Whitehot Magazine
"The Best Art In The World"

Annabelle Weatherly in her studio, 2026. Portrait by Sabrina Santiago
By SIVAN LAVIE July 1st, 2026
Annabelle Weatherly is a model, artist and It Girl in the city. Working alongside the Sitting Room Gallery team, Shahnti O’Neill, owner and founder, and David Welch of Problem Child Advisory, director, as well as her friend, curator Victoria Hope, she weaves magic in the gallery’s barbershop-aesthetic storefront, and in the white cube basement gallery.

Annabelle Weatherly. Butterfleye Fire Sigil, 2022. Embroidery, fabric paint and ribbon on printed velvet, 3' x 4'. Photo by John Vetromile
In the street level gallery, Magazine Spell dazzles the eye with psychedelic tapestries. A Kabbalistic tree of life, asterisk scintillation shapes, circular, angelic, infinity abstractions softly embroider sunset painted tapestries, outer space constellations, pastel rainbows that transport the viewer into a world of spirituality and magic. At the crux of the show is the artist’s deep magic practice, in which she creates sigils, symbols for manifestation of wishes. The show is accompanied by a passionately written repetitive style text that explains what sigils are, how to create them, and gives many examples from the artist’s life where she manifested qualities into her life through this magic practice. The text is written in a secure and calm voice, gently narrating a lifestyle in a fairly convincing way. She describes how the practice brought her success in her modelling career, drawing opportunities into her life through investment of energetic forces in her desire and wish for success as a model.
Annabelle Weatherly, Truth Kiss (heaven on earth sigil), Embroidery on velvet print, 22”x28”. Photo by John Vetromile
Annabelle Weatherly, Rainbow Star. Embroidery on velvet print, 22”x28”. Photo by John Vetromile
The artwork adds to the magical atmosphere, emitting a sparkly aura that draws you into this world full of promise, sincere faith in a devout practice of magic. Aside from the tapestry, Weatherly’s practice includes collage, explores the layering and peeling back of magazine pieces, which she describes as a practice that echoes her own in a model, her body exposed to the public both physically and in print, and yet other parts of herself are hidden, revealed through this beautiful artwork.
Annabelle Weatherly, Earthrise, 2025. Mixed Media on Printed Fabric, 3.5'x5'. Photo by John Vetromile
In Sitting Room’s second, downstairs, gallery space, Weatherly and Hope curate a charming group show of emerging artists. The opening felt like a party, skater kids and punks, models, youthful energetic excitement alongside some familiar and established faces appear in the crowd. More than just a group show, Weatherly breeds a social scene, a sense of belonging, summer fun, and community of authentic, earnest young artists paving their way in the New York artworld, brought together by this magazine magic.
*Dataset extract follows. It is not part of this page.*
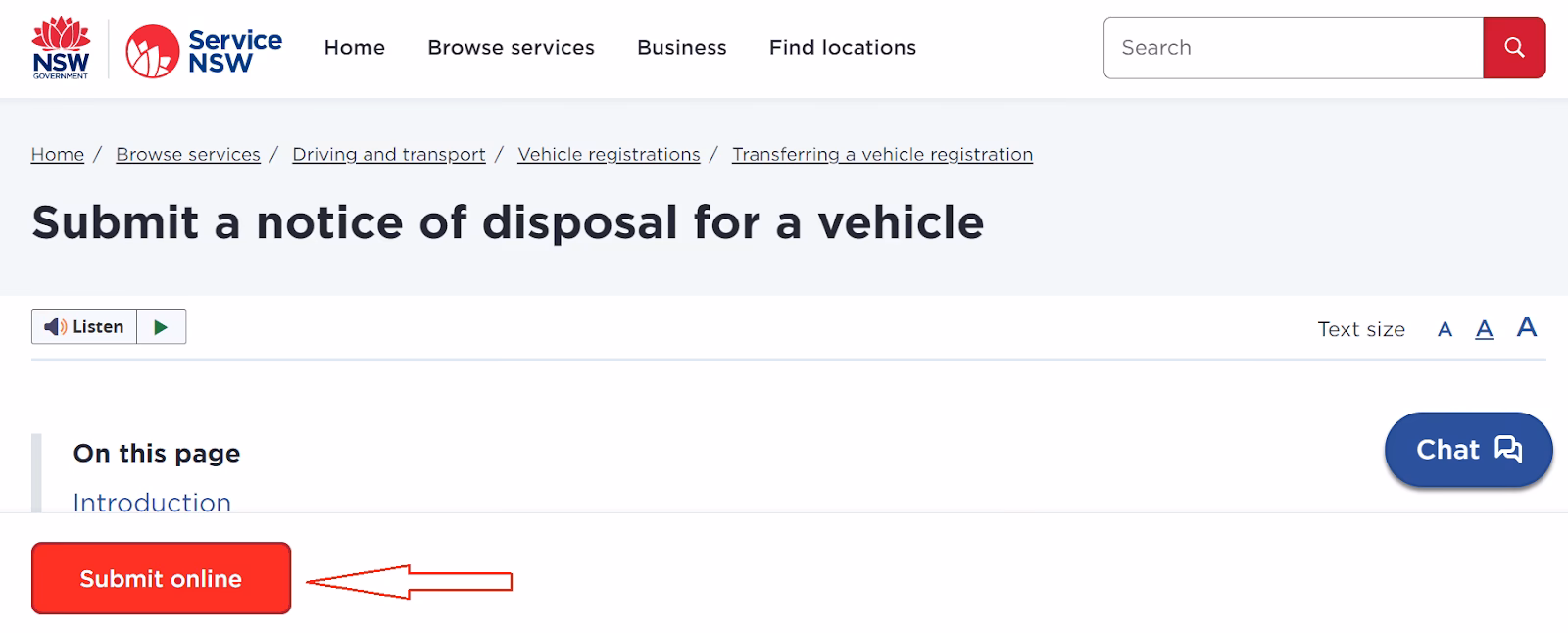
Task: Toggle the underlined medium A text size option
Action: pyautogui.click(x=1485, y=329)
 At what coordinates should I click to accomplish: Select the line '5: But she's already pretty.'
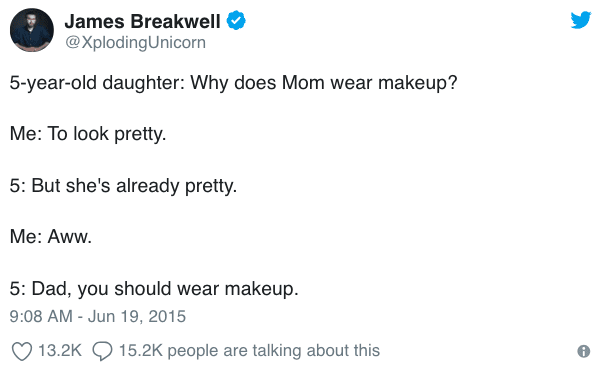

Right: Xavier Franctz, model, actor, performer. Friends at Magazine Spell and Diary Face opening party, Sitting Room Gallery, 2026. Photos by Matt Weinberger

Left: Lily, musician. Right: Comet and Taraneh, musicians. Friends at Magazine Spell and Diary Face opening party, Sitting Room Gallery, 2026. Photos by Matt Weinberger
The use of words and lettering reappears in Diary Face, as well as aura-like rainbow technicolor and the exposure of bodies, all echoing Weatherly’s upstairs show in a plethora of symphonic voices that are not only committed, but also great and promising artists. The amalgamation of these sensitive and exciting works cocreates a woven tapestry of community, each balancing and giving ground to all the other works, as great friendship and community can.

Left: David Welch, curator and Sitting Room director. Right: Victoria Hope, curator, and Annabelle Weatherly, artist and model. Friends at at Magazine Spell and Diary Face opening party, Sitting Room Gallery, 2026. Photos by Matt Weinberger
Jo Barajas presents three compelling graphite drawings in airbrush style, depicting a bent over woman in Self Portrait, a hand bound by a leather belt being painted with nail polish in Sister, and a woman in Lifelong Pariah lies on the road, staring at the sky in a grassy ditch next to a flipped over car. The pieces together portray a freedom, an LA nightlife energy, hedonistic carelessness that projects a synth-pop, dark disco, cinematic, Hollywood ambience.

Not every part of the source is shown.